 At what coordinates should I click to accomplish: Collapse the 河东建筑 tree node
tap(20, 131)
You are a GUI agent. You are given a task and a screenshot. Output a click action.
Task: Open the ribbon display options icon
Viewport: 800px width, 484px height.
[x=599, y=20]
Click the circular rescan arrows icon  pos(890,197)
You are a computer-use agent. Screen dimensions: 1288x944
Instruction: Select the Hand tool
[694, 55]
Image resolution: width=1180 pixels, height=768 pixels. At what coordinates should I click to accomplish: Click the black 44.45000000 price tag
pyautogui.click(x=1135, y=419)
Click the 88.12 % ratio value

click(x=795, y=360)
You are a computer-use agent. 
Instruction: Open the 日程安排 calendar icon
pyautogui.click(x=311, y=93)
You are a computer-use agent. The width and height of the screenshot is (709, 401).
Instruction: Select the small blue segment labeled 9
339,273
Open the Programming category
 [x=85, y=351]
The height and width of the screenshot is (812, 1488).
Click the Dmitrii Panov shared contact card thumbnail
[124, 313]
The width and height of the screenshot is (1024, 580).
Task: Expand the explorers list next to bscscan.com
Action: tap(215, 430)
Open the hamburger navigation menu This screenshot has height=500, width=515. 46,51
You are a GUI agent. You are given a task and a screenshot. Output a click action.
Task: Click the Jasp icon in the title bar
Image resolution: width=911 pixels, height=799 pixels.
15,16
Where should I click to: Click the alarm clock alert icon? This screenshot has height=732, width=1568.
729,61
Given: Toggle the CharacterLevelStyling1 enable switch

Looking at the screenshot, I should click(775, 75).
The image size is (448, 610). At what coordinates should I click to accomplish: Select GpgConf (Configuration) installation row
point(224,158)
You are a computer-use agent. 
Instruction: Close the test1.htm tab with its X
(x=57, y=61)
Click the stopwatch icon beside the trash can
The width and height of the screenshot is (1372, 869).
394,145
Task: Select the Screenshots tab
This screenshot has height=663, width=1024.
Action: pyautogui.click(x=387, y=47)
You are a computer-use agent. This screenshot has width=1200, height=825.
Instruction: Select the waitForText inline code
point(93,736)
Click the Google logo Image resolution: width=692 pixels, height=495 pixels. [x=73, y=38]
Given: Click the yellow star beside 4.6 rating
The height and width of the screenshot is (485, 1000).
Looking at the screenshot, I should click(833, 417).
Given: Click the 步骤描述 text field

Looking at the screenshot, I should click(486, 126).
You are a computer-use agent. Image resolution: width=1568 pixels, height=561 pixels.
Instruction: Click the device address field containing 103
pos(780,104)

### ASSIGNMENT:
Set the whole listing down, word for word.

### RESPONSE TO THE EXERCISE:
 At what coordinates should I click to accomplish: Collapse the 河东建筑 tree node
tap(20, 131)
You are a GUI agent. You are given a task and a screenshot. Output a click action.
Task: Open the ribbon display options icon
Viewport: 800px width, 484px height.
[x=599, y=20]
Click the circular rescan arrows icon  pos(890,197)
You are a computer-use agent. Screen dimensions: 1288x944
Instruction: Select the Hand tool
[694, 55]
Image resolution: width=1180 pixels, height=768 pixels. At what coordinates should I click to accomplish: Click the black 44.45000000 price tag
pyautogui.click(x=1135, y=419)
Click the 88.12 % ratio value

click(x=795, y=360)
You are a computer-use agent. 
Instruction: Open the 日程安排 calendar icon
pyautogui.click(x=311, y=93)
You are a computer-use agent. The width and height of the screenshot is (709, 401).
Instruction: Select the small blue segment labeled 9
339,273
Open the Programming category
 [x=85, y=351]
The height and width of the screenshot is (812, 1488).
Click the Dmitrii Panov shared contact card thumbnail
[124, 313]
The width and height of the screenshot is (1024, 580).
Task: Expand the explorers list next to bscscan.com
Action: tap(215, 430)
Open the hamburger navigation menu This screenshot has height=500, width=515. 46,51
You are a GUI agent. You are given a task and a screenshot. Output a click action.
Task: Click the Jasp icon in the title bar
Image resolution: width=911 pixels, height=799 pixels.
15,16
Where should I click to: Click the alarm clock alert icon? This screenshot has height=732, width=1568.
729,61
Given: Toggle the CharacterLevelStyling1 enable switch

Looking at the screenshot, I should click(775, 75).
The image size is (448, 610). At what coordinates should I click to accomplish: Select GpgConf (Configuration) installation row
point(224,158)
You are a computer-use agent. 
Instruction: Close the test1.htm tab with its X
(x=57, y=61)
Click the stopwatch icon beside the trash can
The width and height of the screenshot is (1372, 869).
394,145
Task: Select the Screenshots tab
This screenshot has height=663, width=1024.
Action: pyautogui.click(x=387, y=47)
You are a computer-use agent. This screenshot has width=1200, height=825.
Instruction: Select the waitForText inline code
point(93,736)
Click the Google logo Image resolution: width=692 pixels, height=495 pixels. [x=73, y=38]
Given: Click the yellow star beside 4.6 rating
The height and width of the screenshot is (485, 1000).
Looking at the screenshot, I should click(833, 417).
Given: Click the 步骤描述 text field

Looking at the screenshot, I should click(486, 126).
You are a computer-use agent. Image resolution: width=1568 pixels, height=561 pixels.
Instruction: Click the device address field containing 103
pos(780,104)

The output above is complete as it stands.